Among pitchers, Navojoa's Carlos De Leon has been a major reason for the Mayos' strong burst out the gate by winning his first three starts, making him the only LMP pitcher with a trio of wins at this stage of the season. Thirteen other pitchers have two wins, with two starters (Jalisco's Orlando Lara and Elian Leyva of Hermosillo) tied for the lead with 0.00 ERAs to augment their respective 2-0 records. Obregon's Luis Escobar has 24 strikeouts in 22.1 innings to lead the loop while Hermosillo veteran Juan Pablo Oramas is second with 20 whiffs over 23 frames. Jake Sanchez of Mexicali has four saves (plus a win) in seven outings for the most in that category, with Jalisco's Roberto Osuna and Carlos Bustamante of Navojoa tied for second with three salvados apiece. Sanchez has 14 strikeouts in seven innings with a 1.29 ERA.
Off the LMP playing field, the expected sale of the Jalisco Charros has been finalized. The team, which has been marred by internecine front office squabbling for at least the past year, was sold by prime combatants Salvador Quirarte and Armando Navarro (who brought the team to Guadalajara from Guasave in 2014) to a group led by Jose Luis Gonzalez, his son Inigo and brother Juan Carlos, who also own the Mexican League Guadalajara Mariachis. Navarro was present at the press conference announcing the sale and said, “I wish the new owners every success and I thank all the fans.” The State of Jalisco is allowing the Charros to make fifty percent of Estadio Panamericano's 16,500 seats available for home games.
MEX PAC ROAD TRIP: Obregon, Sonora
We’ll continue our virtual journey to all ten Mexican Pacific League franchise sites by driving south from Hermosillo on Highway 15 for three-and-a-half hours (155 miles) through former LMP city Guaymas to Ciudad Obregon, Sonora’s second largest city behind Hermosillo with a metropolitan population of 375,000 and home of the seven-time league champion Yaquis.
★ ★ ★ ★ ★ ★ ★
* STATED EXERCISE 1: Print the part of the Mexican Pacific League report running from "Off the LMP" up to and including "for home games.".
* STATED EXERCISE 2: According to the Mexican Pacific League report, which pitcher leads the league in strikeouts, and how many does he have?
* STATED EXERCISE 3: Condense the paragraph of the Mexican Pacific League report that begins "Off the LMP playing field" into a short bulleted list of its main facts.

* INFORMATION SUPPLIED:
★ ★ ★ ★ ★ ★ ★
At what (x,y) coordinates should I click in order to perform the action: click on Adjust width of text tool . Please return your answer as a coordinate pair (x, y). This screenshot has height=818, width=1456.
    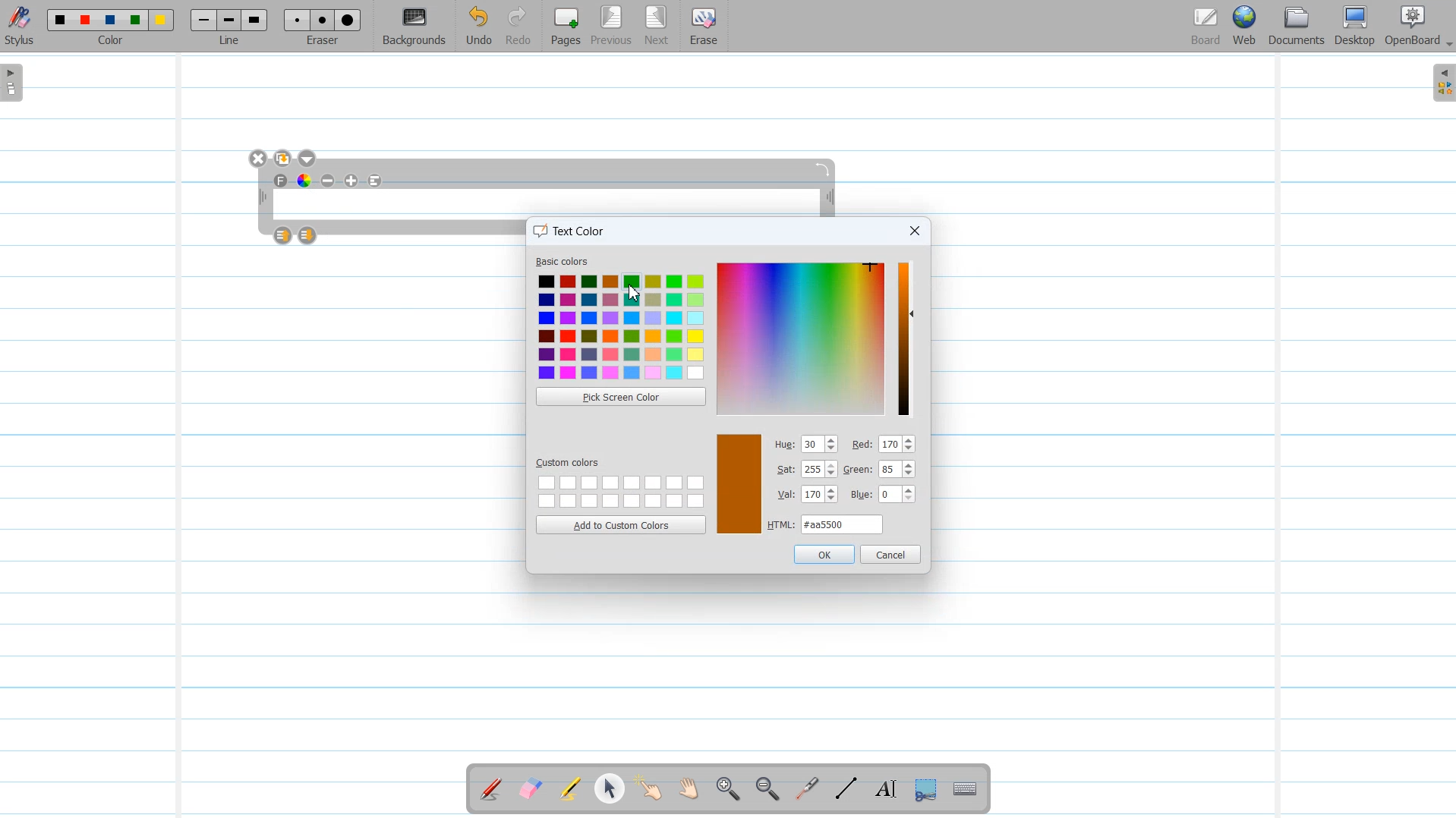
    Looking at the image, I should click on (261, 197).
★ ★ ★ ★ ★ ★ ★
* RESULT 1:
Off the LMP playing field, the expected sale of the Jalisco Charros has been finalized. The team, which has been marred by internecine front office squabbling for at least the past year, was sold by prime combatants Salvador Quirarte and Armando Navarro (who brought the team to Guadalajara from Guasave in 2014) to a group led by Jose Luis Gonzalez, his son Inigo and brother Juan Carlos, who also own the Mexican League Guadalajara Mariachis. Navarro was present at the press conference announcing the sale and said, “I wish the new owners every success and I thank all the fans.” The State of Jalisco is allowing the Charros to make fifty percent of Estadio Panamericano's 16,500 seats available for home games.

* RESULT 2: Obregon's Luis Escobar leads with 24 strikeouts in 22.1 innings.

* RESULT 3:
- The expected sale of the Jalisco Charros has been finalized.
- The team's front office had been marred by internal squabbling for at least the past year.
- The sellers were Salvador Quirarte and Armando Navarro. Navarro had brought the team to Guadalajara from Guasave in 2014.
- The buyers are a group led by Jose Luis Gonzalez, his son Inigo and his brother Juan Carlos. They also own the Mexican League Guadalajara Mariachis.
- At the press conference announcing the sale, Navarro wished the new owners success and thanked the fans.
- The State of Jalisco is allowing the Charros to open fifty percent of Estadio Panamericano's 16,500 seats for home games.